Court Rules the Federal Officer Removal Statute May Provide “Critical Infrastructure” Companies Additional Pathway to Litigate COVID-19 Claims in Federal Court

The Eastern District of Texas ruled last week that Tyson, a “critical infrastructure” company, properly removed a COVID-19-related case to federal court under the federal officer removal statute, 28 U.S.C. § 1442.[1] In light of the COVID-19 pandemic, the federal government designated certain industries and sectors as “critical infrastructure” under the Patriot Act to maintain production of essential goods and services. The court’s ruling provides these companies an additional pathway to litigate COVID-19-related claims in federal court when they have a plausible federal defense, even in the absence of traditional grounds for federal jurisdiction.

Federal Officer Removal Statute

Ordinarily, the basis for federal subject matter jurisdiction to remove a case to federal court must arise from the plaintiff’s complaint; a defense based on federal law is insufficient to create federal question jurisdiction. The federal officer removal statute provides an exception to this general rule for officers of the United States and persons “acting under” an officer “for any act under color of such office.” 28 U.S.C. § 1442(a)(1).
________
■ **Problem set**:
[A] Translate this sentence from the article on the federal officer removal ruling into Spanish: "In light of the COVID-19 pandemic, the federal government designated certain industries and sectors as “critical infrastructure” under the Patriot Act to maintain production of essential goods and services."
[B] Copy from the article on the federal officer removal ruling the part that opens with the words containing "Ordinarily, the basis" and closes with "U.S.C. § 1442(a)(1).".
Use only the article on the federal officer removal ruling.

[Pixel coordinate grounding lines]
________
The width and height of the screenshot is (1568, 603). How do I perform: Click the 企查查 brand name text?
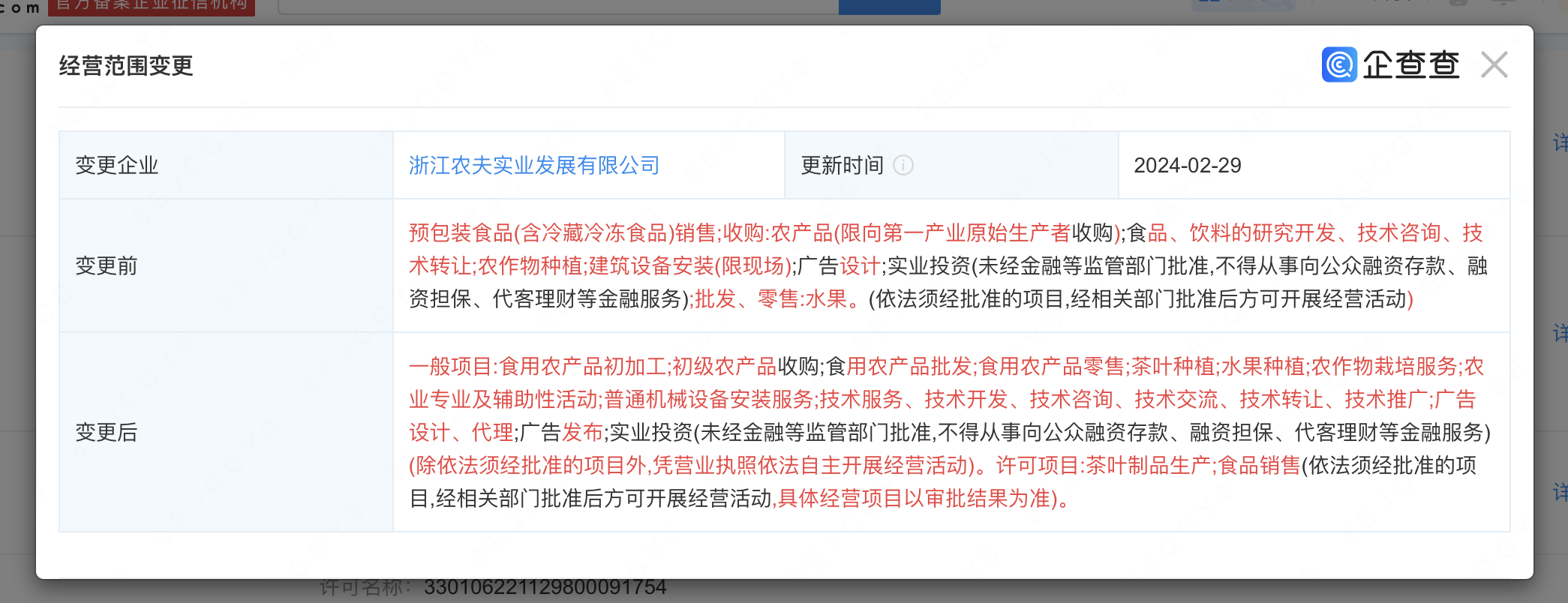(x=1410, y=65)
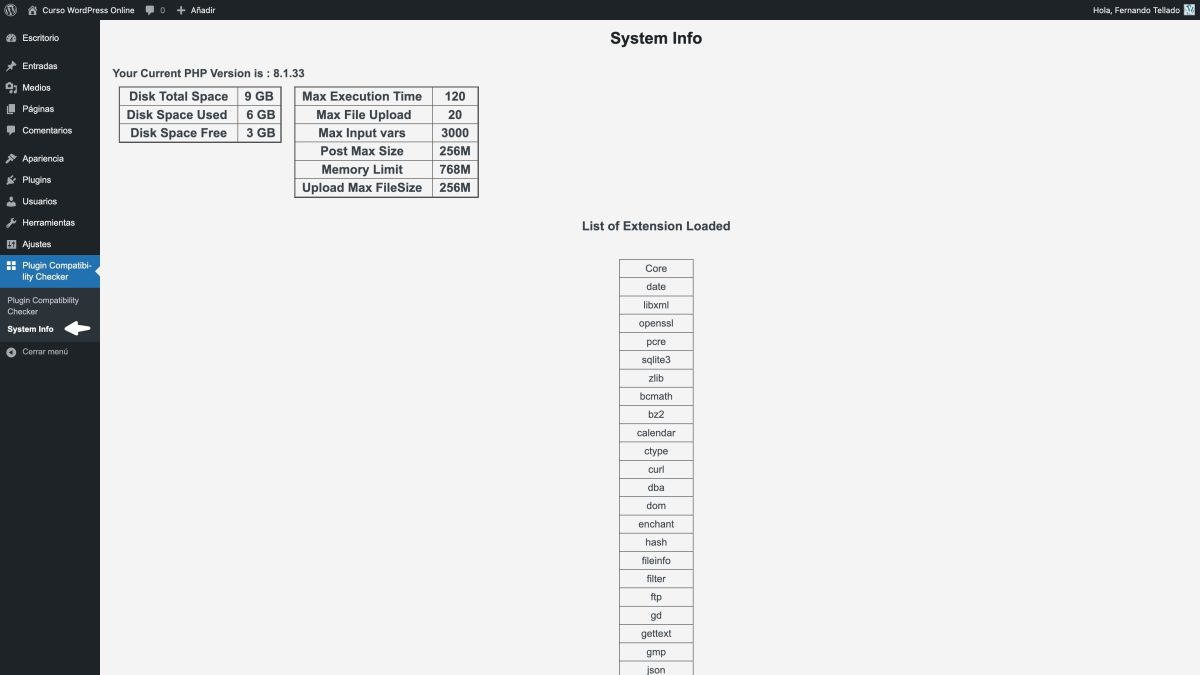Select the Usuarios person icon
This screenshot has height=675, width=1200.
click(x=12, y=201)
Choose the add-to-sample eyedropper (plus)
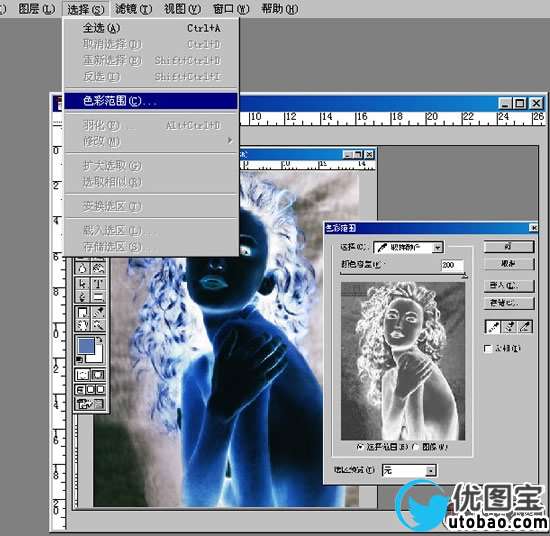The height and width of the screenshot is (536, 550). [x=509, y=327]
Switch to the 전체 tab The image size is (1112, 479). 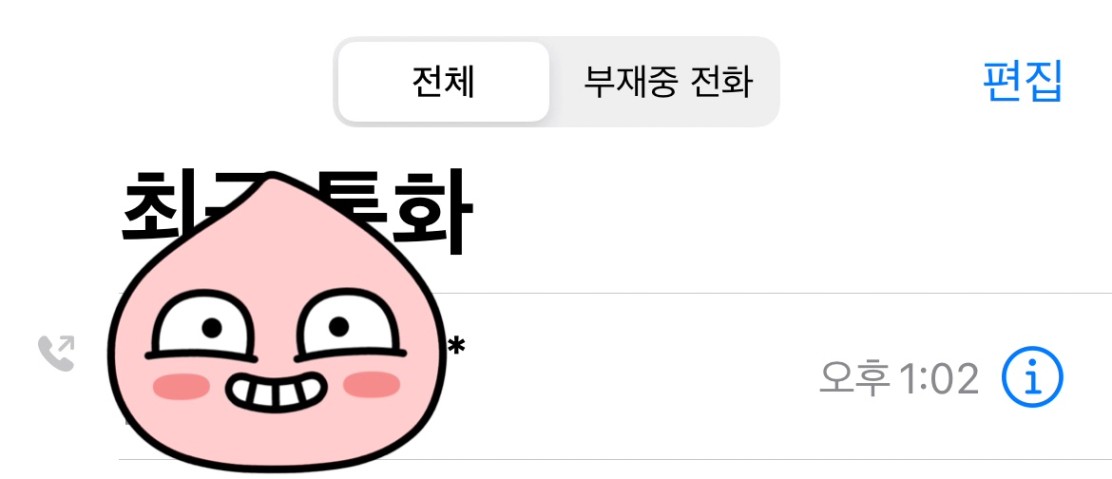tap(443, 82)
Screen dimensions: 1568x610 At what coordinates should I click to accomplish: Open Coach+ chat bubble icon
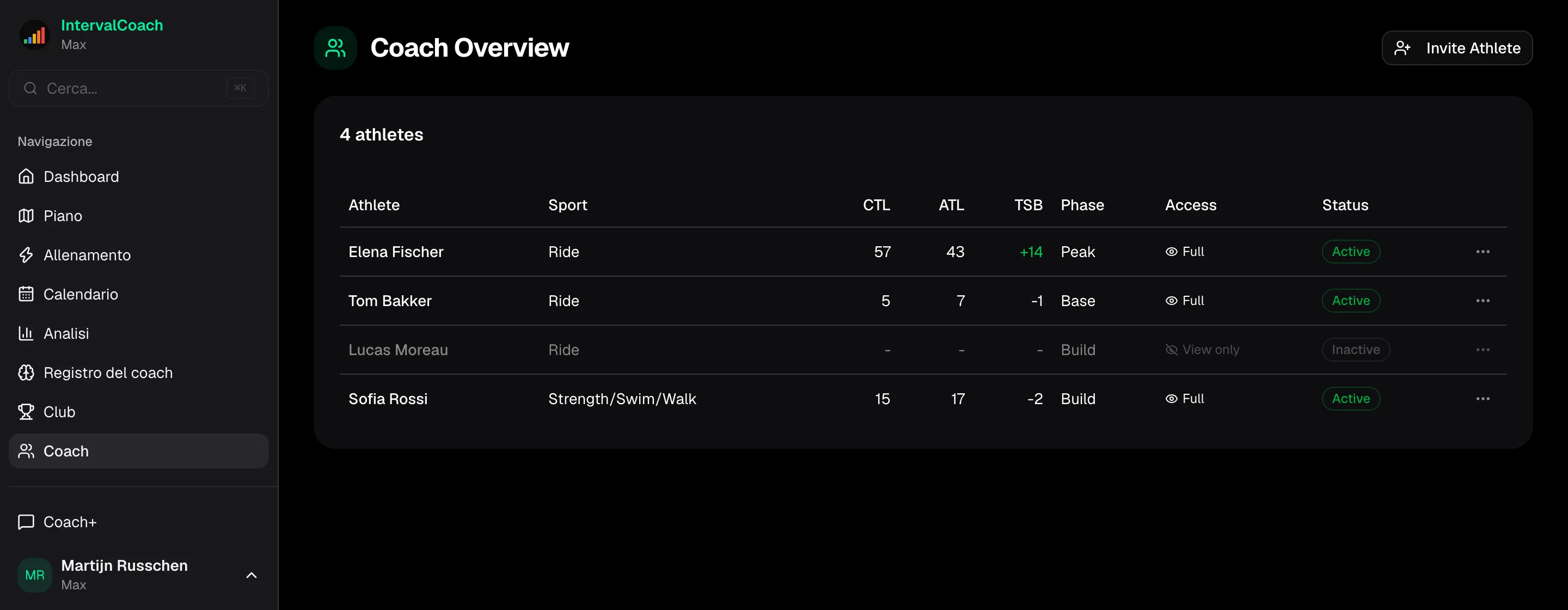point(26,522)
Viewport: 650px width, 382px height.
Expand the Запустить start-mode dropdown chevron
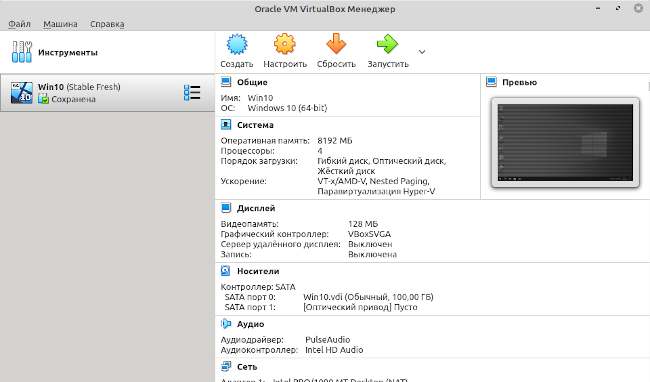pos(422,52)
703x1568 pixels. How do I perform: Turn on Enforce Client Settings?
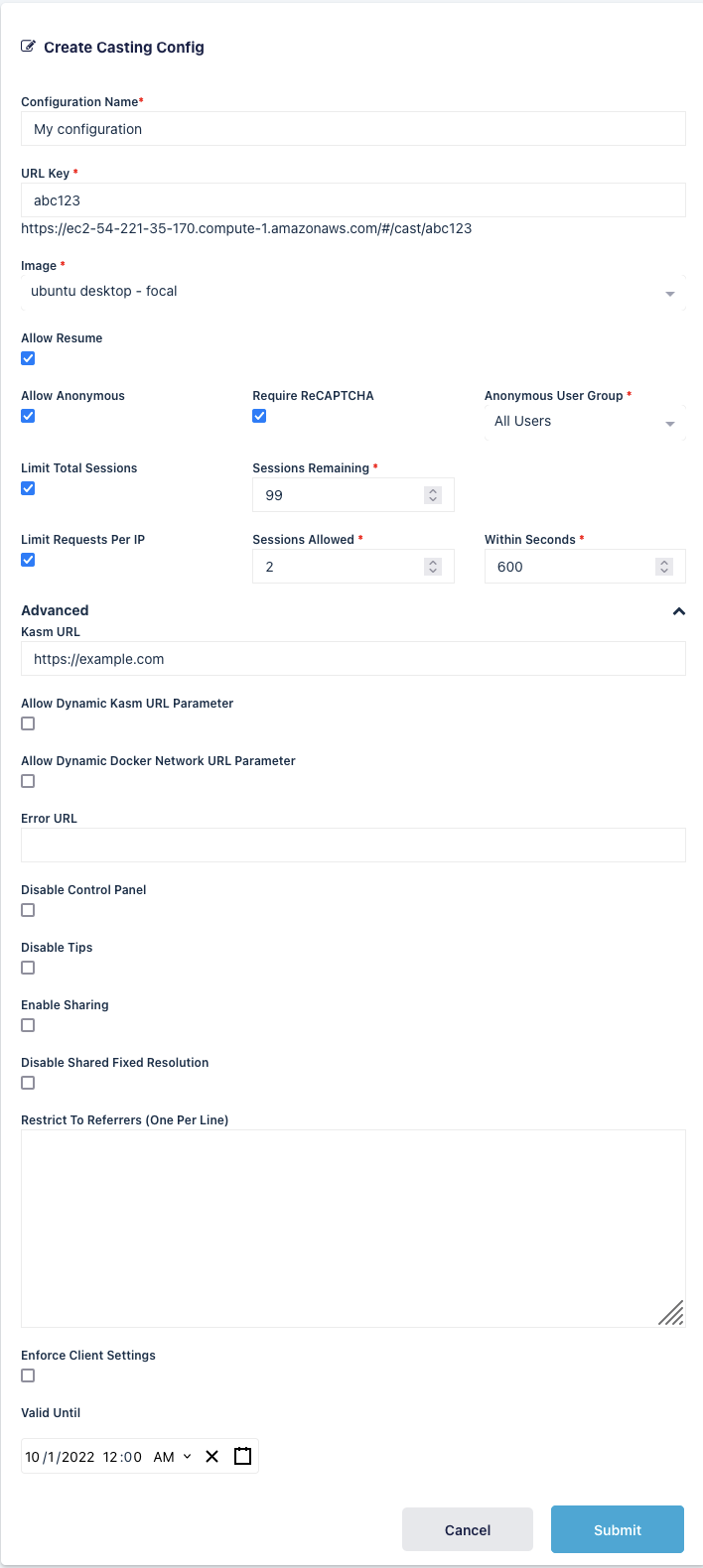click(28, 1375)
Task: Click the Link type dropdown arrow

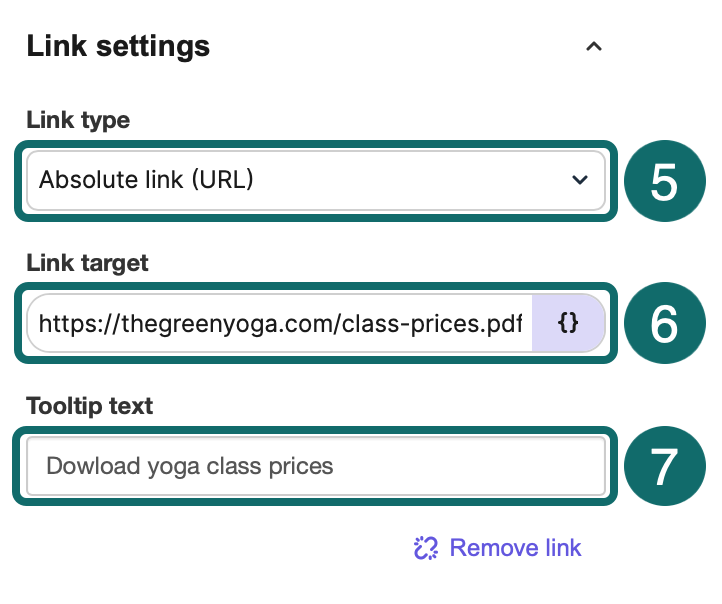Action: (x=580, y=180)
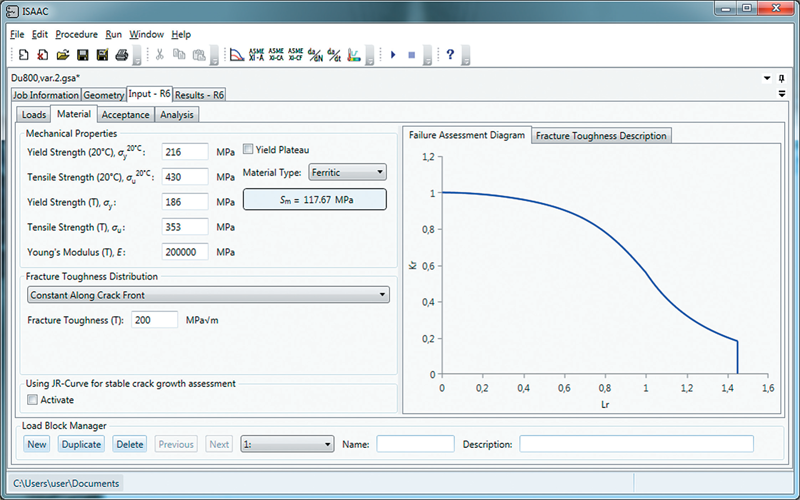This screenshot has width=800, height=500.
Task: Select the da/dN crack growth icon
Action: coord(315,54)
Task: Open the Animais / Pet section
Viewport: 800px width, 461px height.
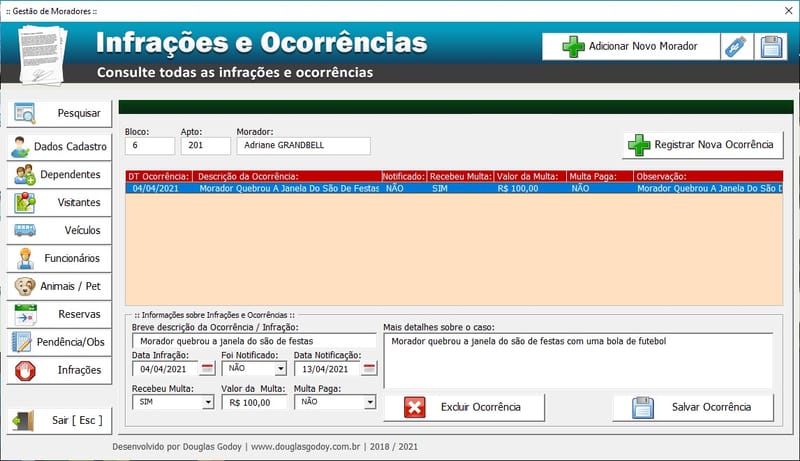Action: pos(59,286)
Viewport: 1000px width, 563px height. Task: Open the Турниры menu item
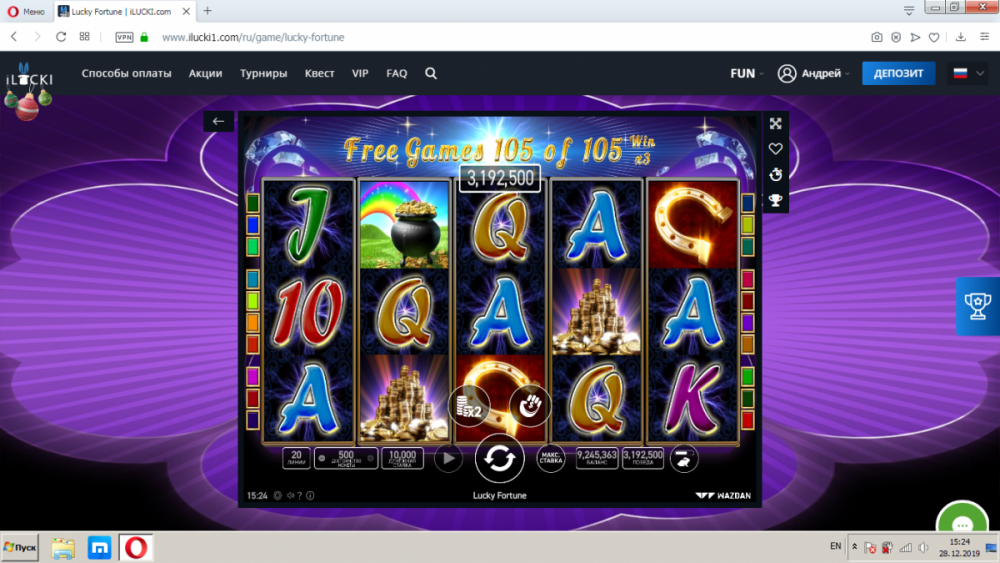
________
■ **Responses to the exercise**:
[A] A la luz de la pandemia de COVID-19, el gobierno federal designó ciertas industrias y sectores como “infraestructura crítica” en virtud de la Ley Patriota para mantener la producción de bienes y servicios esenciales.

[B]
Ordinarily, the basis for federal subject matter jurisdiction to remove a case to federal court must arise from the plaintiff’s complaint; a defense based on federal law is insufficient to create federal question jurisdiction. The federal officer removal statute provides an exception to this general rule for officers of the United States and persons “acting under” an officer “for any act under color of such office.” 28 U.S.C. § 1442(a)(1).